Савелий стоял у ворот и смотрел, как она идёт по улице, потом под гору, потом её не стало видно за ветлами. Жена что-то ему говорила; он слышал звук и не слышал слов. Он всё стоял и разбирал одну короткую фразу так же, как разбирают затор: по одному бревну, сбоку, от берега.
Что не выгнал.
Стало быть, все двенадцать лет мальчишка про себя считал, что могли.
В район он поехал в августе, никому не сказавшись, и потерял на этом два дня и четыре трудодня.
До станции его подвёз почтарь — мужик разговорчивый, из тех, кому в дороге молчать больно.
– Ты, я гляжу, никак жениться едешь?
– Еду.
– Да ну! А Лизавета знает?
– Лизавета первая и знает.
– Тьфу на тебя. Пошутил, значит… А по правде?
Савелий посмотрел на дорогу и решил, что чужому сказать легче.
– Пасынка своим записывать еду.
Почтарь помолчал целую версту, что было для него подвигом.
– Это как?
– Так. В бумагу.
– А на что она тебе? Он тебя батей зовёт, я сам слыхал!
– Который год уже.
– Ну и всё! Что тебе бумага, ты её к сердцу не приложишь.
– Она не мне, – сказал он. – Она ему.
– Не пойму я тебя.
– Я сам себя двенадцать лет не понимал. Погоняй.
Почтарь погонял, потом опять придержал.
– Слушай, а он согласится?
– Не знаю.
– А ежели нет?
– Тогда домой поеду. Дорога одна и туда, и обратно.
В районном исполкоме его послали в отдел народного образования. Там сидела женщина в очках, заваленная папками, и сначала не поняла, чего он хочет.
– Он вам кто?
– Пасынок.
– Сколько лет?
– Семнадцать.
– Успеваете! – сказала она и стала писать. – Восемнадцать будет — всё, никак.

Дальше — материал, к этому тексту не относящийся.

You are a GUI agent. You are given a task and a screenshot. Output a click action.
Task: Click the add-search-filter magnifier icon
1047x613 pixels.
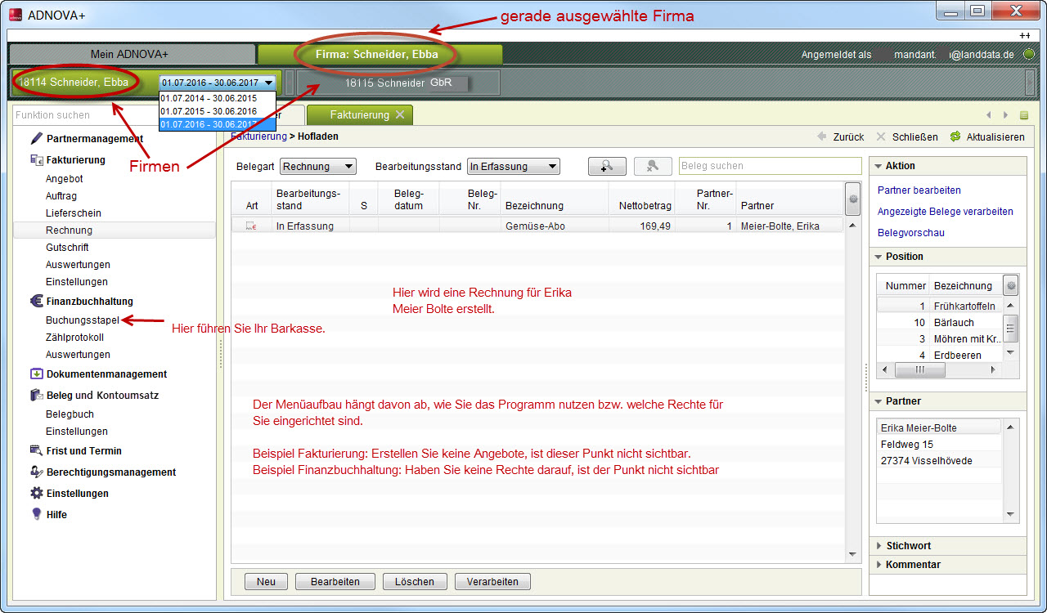[606, 166]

Она объяснила, что постановление вынесут они, а запись потом делается в сельсовете. Что мать жива — значит, нужно её согласие письменно. Что спросят и жену, поскольку он в браке. И, дописав строку, подняла глаза:
– А отец родной?
– Не стало его в двадцать пятом.
Женщина сняла очки, подышала на стёкла и протёрла их краем платка, потому что пальцы у неё были в чернилах.
– Гражданин, я вас должна спросить, хоть вы и сердитесь. Зачем вам это теперь? Он взрослый, уехал. Наследство?
– Какое там наследство… – Он развёл руками. – Изба да корова.
– Тогда зачем?
Он помолчал.
– Чтоб он в бумаге был мой.
Она надела очки и стала писать дальше, и больше ничего не спрашивала.
Постановление пришло в сельсовет в сентябре, и парня отпустили с завода по вызову на три дня.
Приехал он в новых ботинках, стриженный под машинку, и в избе от него пахло чем-то незнакомым, не деревенским. Малые ходили вокруг и трогали ботинки, покуда мать их не отогнала.
В сельсовет пошли втроём. Председатель сельсовета в этих делах разбирался хуже всех, но книгу вести был обязан он, и это обстоятельство он поминал через слово.
– Так. Согласие матери имеется — это мне в книгу. Согласие супруги… это то же самое, ладно, это мне тоже в книгу. Согласие самого, ему ведь больше десяти. Есть? Нету. Вот тут распишешься.
Парень взял перо.
– Погоди, – сказал председатель сельсовета. – Тут ещё одна графа. Фамилию нашу присваиваем?
– Присваиваем.
– А отчество?
– И отчество.
Тот поднял голову.
– Отчество — только с его согласия. Тут прямо сказано: с согласия. Фамилию можно так, а отчество — только если сам скажет. Мне это в книгу заносить.
В сельсовете стало тихо, и слышно было, как за перегородкой двигают ведро.
– Ну? Согласен?
Парень держал перо и молчал.
– Ты не тяни. У меня книга не резиновая, мне её сдавать.
– Погодите вы!
– Да я что, я ничего…
– Ты бы вышел покурил, – сказала мать от окна.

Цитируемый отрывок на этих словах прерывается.